From the first line of the entries below, reproduce everything exactly through the line with "Task: Click the gray label button atop canvas", and nothing more.
** GIVEN ENTRIES follows **
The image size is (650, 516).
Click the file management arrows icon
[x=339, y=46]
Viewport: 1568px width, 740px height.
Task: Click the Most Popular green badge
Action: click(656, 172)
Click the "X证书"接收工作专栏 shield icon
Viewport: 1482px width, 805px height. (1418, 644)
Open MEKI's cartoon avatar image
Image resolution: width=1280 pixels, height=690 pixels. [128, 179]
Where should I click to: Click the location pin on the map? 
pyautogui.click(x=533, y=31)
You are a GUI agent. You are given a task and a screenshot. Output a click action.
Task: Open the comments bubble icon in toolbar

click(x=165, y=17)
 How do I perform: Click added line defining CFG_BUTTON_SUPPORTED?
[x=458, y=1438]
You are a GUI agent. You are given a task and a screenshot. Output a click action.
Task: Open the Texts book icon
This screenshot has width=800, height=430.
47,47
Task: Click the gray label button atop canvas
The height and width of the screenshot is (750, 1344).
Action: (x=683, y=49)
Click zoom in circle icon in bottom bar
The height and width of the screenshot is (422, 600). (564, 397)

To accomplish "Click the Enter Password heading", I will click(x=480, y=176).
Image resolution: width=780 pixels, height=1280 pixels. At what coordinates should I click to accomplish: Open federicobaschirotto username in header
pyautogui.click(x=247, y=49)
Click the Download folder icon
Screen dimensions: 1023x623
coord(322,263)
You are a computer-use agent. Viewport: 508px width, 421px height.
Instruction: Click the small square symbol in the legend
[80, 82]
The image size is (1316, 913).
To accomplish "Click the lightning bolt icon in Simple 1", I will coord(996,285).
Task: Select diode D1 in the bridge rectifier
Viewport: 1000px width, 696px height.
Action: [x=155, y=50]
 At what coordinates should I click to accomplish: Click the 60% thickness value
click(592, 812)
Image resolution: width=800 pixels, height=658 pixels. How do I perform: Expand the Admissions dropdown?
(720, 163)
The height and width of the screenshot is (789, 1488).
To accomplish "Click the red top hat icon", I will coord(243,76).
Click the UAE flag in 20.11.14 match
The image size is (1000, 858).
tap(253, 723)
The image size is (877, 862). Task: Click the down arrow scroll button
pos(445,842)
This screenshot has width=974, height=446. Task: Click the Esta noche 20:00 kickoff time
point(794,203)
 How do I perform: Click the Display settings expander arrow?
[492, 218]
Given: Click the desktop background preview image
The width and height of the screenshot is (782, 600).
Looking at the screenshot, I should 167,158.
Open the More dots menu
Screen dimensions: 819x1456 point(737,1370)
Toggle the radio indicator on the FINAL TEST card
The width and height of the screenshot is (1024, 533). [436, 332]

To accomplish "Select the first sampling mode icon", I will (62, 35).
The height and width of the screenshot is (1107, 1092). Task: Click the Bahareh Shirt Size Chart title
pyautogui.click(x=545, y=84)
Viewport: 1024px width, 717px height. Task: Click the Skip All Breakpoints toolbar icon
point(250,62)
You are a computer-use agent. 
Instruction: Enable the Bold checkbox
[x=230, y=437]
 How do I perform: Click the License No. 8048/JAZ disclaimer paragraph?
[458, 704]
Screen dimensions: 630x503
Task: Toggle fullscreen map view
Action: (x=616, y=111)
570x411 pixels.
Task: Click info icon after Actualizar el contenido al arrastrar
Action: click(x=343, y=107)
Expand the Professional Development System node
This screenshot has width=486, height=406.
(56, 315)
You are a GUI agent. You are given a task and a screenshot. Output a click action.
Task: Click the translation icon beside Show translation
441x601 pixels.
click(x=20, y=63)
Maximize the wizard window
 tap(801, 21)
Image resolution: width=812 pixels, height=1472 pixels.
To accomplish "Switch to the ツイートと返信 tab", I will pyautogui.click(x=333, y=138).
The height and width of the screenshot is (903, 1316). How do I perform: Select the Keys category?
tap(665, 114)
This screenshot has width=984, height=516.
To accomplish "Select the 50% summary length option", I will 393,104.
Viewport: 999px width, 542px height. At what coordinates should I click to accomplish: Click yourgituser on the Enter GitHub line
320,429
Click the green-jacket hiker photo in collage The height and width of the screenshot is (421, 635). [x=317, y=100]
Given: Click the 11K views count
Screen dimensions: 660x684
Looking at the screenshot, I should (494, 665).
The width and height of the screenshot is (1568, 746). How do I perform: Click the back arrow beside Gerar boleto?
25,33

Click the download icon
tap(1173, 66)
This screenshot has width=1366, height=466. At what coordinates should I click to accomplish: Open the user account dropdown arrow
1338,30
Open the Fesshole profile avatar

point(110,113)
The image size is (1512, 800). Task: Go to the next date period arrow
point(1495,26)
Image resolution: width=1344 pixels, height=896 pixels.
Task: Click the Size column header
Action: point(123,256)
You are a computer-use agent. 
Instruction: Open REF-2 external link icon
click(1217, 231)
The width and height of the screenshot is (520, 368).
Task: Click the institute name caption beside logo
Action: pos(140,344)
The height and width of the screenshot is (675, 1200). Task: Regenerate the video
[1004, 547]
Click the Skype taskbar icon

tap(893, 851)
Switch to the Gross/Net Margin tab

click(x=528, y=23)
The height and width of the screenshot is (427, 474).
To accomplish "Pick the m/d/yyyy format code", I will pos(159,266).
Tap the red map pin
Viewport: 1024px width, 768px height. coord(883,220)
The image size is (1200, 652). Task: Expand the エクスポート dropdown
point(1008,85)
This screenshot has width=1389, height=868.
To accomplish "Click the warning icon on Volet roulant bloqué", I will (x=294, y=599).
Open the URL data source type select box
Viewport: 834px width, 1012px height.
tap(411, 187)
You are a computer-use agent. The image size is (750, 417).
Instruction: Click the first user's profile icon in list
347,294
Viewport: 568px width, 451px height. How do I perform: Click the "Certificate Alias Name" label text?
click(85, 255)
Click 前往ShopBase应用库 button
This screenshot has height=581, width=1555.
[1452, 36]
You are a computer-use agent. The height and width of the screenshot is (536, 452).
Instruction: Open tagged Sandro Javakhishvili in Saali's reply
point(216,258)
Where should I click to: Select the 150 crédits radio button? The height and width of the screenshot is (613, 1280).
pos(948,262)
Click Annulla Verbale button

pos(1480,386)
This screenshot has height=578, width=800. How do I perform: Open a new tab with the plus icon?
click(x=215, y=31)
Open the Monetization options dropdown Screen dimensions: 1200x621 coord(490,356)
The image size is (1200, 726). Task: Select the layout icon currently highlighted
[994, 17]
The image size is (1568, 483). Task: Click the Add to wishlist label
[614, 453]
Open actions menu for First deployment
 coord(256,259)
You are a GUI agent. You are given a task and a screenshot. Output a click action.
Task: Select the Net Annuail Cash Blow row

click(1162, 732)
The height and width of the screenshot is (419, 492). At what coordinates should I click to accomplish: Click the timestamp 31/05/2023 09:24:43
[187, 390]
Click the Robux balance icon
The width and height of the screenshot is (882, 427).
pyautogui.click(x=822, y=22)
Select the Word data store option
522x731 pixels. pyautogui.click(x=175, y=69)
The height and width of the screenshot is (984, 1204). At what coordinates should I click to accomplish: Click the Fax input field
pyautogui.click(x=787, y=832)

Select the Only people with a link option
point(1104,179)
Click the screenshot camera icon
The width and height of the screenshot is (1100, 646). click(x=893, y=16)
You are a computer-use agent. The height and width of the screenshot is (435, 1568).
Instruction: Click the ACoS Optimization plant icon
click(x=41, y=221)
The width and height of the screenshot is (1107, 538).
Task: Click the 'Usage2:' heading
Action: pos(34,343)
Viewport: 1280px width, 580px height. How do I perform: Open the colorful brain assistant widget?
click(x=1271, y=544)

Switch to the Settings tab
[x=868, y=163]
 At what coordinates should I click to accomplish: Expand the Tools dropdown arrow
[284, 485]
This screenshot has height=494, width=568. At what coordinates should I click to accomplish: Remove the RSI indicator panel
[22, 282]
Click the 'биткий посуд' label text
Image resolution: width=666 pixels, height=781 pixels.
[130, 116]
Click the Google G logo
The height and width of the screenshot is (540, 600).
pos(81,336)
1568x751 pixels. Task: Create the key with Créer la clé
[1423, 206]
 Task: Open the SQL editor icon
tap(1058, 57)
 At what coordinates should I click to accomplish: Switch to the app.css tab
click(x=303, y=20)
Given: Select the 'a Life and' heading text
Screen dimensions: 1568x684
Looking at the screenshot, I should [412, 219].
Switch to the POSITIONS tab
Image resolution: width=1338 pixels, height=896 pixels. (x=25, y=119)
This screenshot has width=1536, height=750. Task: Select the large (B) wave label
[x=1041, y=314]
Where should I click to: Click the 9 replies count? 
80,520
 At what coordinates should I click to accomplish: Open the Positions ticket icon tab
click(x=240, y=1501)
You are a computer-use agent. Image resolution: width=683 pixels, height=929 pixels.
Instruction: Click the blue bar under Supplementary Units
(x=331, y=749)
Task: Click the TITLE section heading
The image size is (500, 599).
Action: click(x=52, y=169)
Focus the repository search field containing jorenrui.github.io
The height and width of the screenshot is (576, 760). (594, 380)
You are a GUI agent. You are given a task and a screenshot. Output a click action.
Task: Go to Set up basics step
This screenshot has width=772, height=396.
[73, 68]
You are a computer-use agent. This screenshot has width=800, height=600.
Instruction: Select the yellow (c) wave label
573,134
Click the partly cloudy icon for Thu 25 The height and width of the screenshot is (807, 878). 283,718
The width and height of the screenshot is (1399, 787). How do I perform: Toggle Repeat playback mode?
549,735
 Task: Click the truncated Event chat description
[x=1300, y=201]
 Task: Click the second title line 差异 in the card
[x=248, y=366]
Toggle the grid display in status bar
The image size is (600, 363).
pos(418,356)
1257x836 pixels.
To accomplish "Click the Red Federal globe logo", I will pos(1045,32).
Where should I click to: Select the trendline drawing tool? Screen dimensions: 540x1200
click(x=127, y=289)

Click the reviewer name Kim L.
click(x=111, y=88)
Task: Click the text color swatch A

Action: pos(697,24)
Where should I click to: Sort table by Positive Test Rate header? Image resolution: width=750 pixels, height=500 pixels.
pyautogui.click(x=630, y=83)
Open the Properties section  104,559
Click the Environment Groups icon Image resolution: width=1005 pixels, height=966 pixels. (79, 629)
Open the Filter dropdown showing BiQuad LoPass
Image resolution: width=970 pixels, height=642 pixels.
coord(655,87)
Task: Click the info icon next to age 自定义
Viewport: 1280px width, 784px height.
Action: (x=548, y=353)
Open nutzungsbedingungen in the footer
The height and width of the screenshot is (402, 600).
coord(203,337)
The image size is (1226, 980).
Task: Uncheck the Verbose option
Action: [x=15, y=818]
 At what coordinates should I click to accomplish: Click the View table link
** End of GIVEN ENTRIES **
> [ANSWER FOR THE TASK]:
The image size is (650, 516).
Click the file management arrows icon
[x=339, y=46]
Viewport: 1568px width, 740px height.
Task: Click the Most Popular green badge
Action: click(656, 172)
Click the "X证书"接收工作专栏 shield icon
Viewport: 1482px width, 805px height. (1418, 644)
Open MEKI's cartoon avatar image
Image resolution: width=1280 pixels, height=690 pixels. [128, 179]
Where should I click to: Click the location pin on the map? 
pyautogui.click(x=533, y=31)
You are a GUI agent. You are given a task and a screenshot. Output a click action.
Task: Open the comments bubble icon in toolbar

click(x=165, y=17)
 How do I perform: Click added line defining CFG_BUTTON_SUPPORTED?
[x=458, y=1438]
You are a GUI agent. You are given a task and a screenshot. Output a click action.
Task: Open the Texts book icon
This screenshot has width=800, height=430.
47,47
Task: Click the gray label button atop canvas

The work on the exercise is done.